BACKGROUND Malignant airway obstruction (MAO) occurs in 30% of patients with advanced-stage lung cancer, leading to debilitating dyspnea, cough, and hemoptysis. Other than recanalization of the airways, these patients lack long-lasting palliative therapy. The goal of this study was to determine the safety and feasibility of local injection of paclitaxel into the airway wall with a novel microinjection catheter. METHODS In this multicentered prospective trial, 23 patients with non-small cell lung cancer and MAO were enrolled from July 2014 through June 2016 to undergo rigid bronchoscopy with recanalization, followed by injection of 1.5 mg of paclitaxel with a novel injection catheter. Primary end points consisted of safety (adverse events, severe adverse events, and unanticipated adverse device effects) as well as feasibility (number of injections, injection success). Secondary end points consisted of airway patency improvement, quality of life metrics, and need for further interventions and/or stenting.
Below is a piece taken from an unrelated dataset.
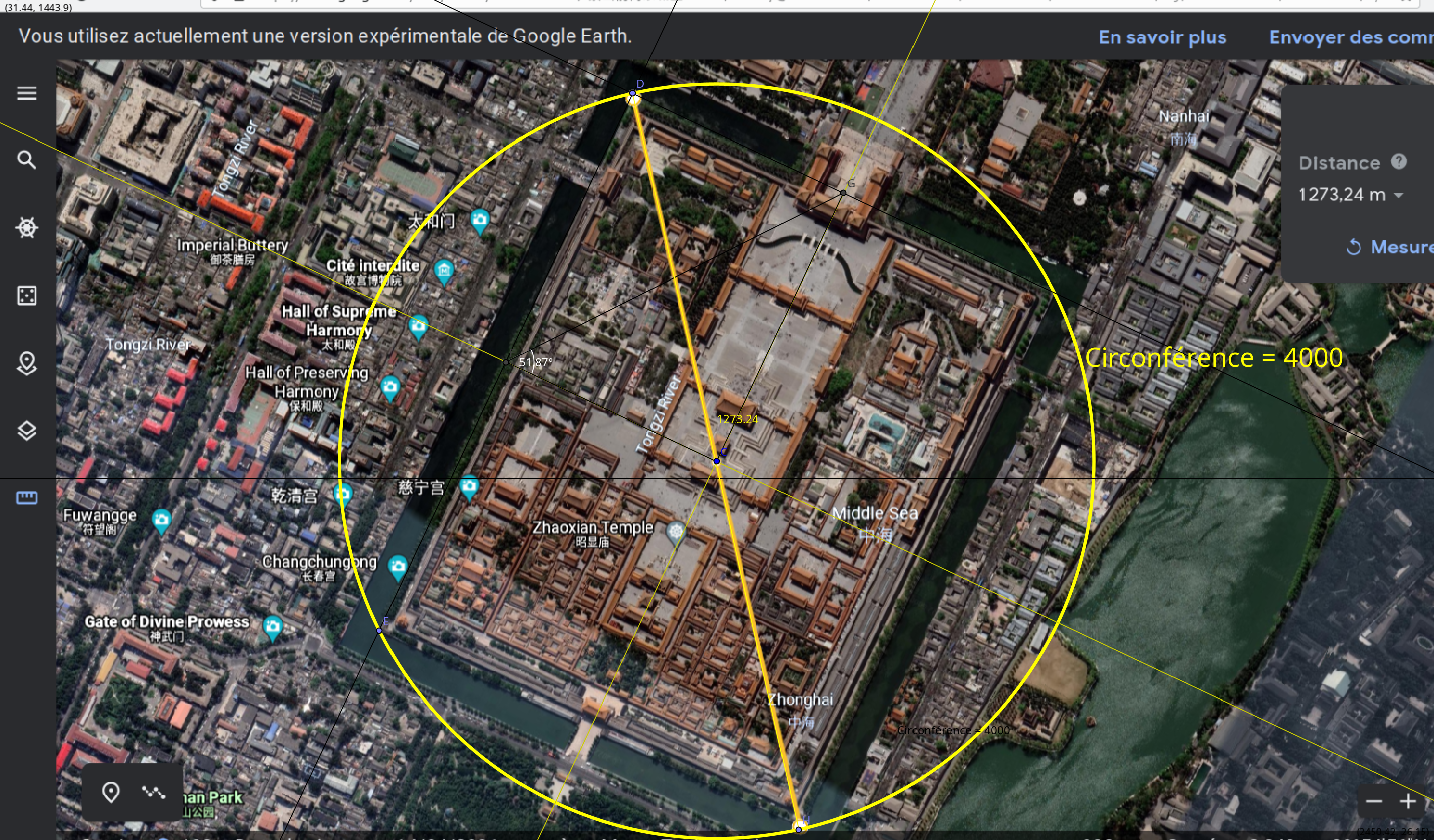
Task: Open the distance unit dropdown arrow
Action: 1398,195
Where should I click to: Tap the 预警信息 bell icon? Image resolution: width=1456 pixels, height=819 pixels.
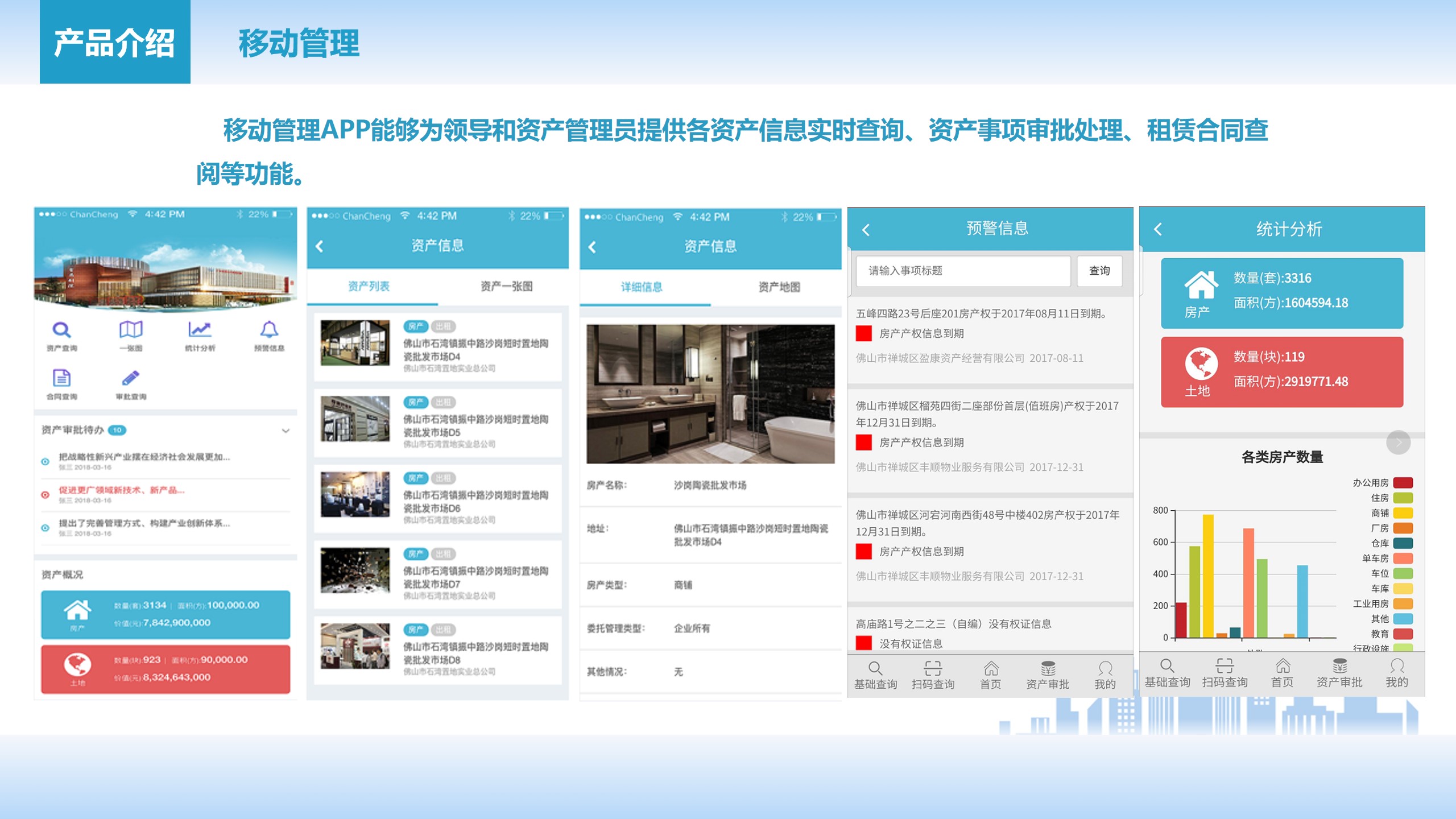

RESULTS Nineteen patients underwent rigid bronchoscopy with successful recanalization and paclitaxel injection. There were no adverse events, severe adverse events, or unanticipated adverse device effects. There was an average of 3.4 injections given for a total dose of 1.5 mg of paclitaxel in all patients. There was significantly less stenosis postprocedure vs preprocedure (25%-50% vs 75%-90%; P < .001), which was unchanged at 6 weeks (25%-50%). None of the participants required further interventions or airway stenting. CONCLUSIONS The injection of paclitaxel after recanalization of MAO in patients with non-small cell lung cancer is safe and feasible, using a novel airway injection device. TRIAL REGISTRY ClinicalTrials.gov; No.: NCT02066103; URL: www.clinicaltrials.gov.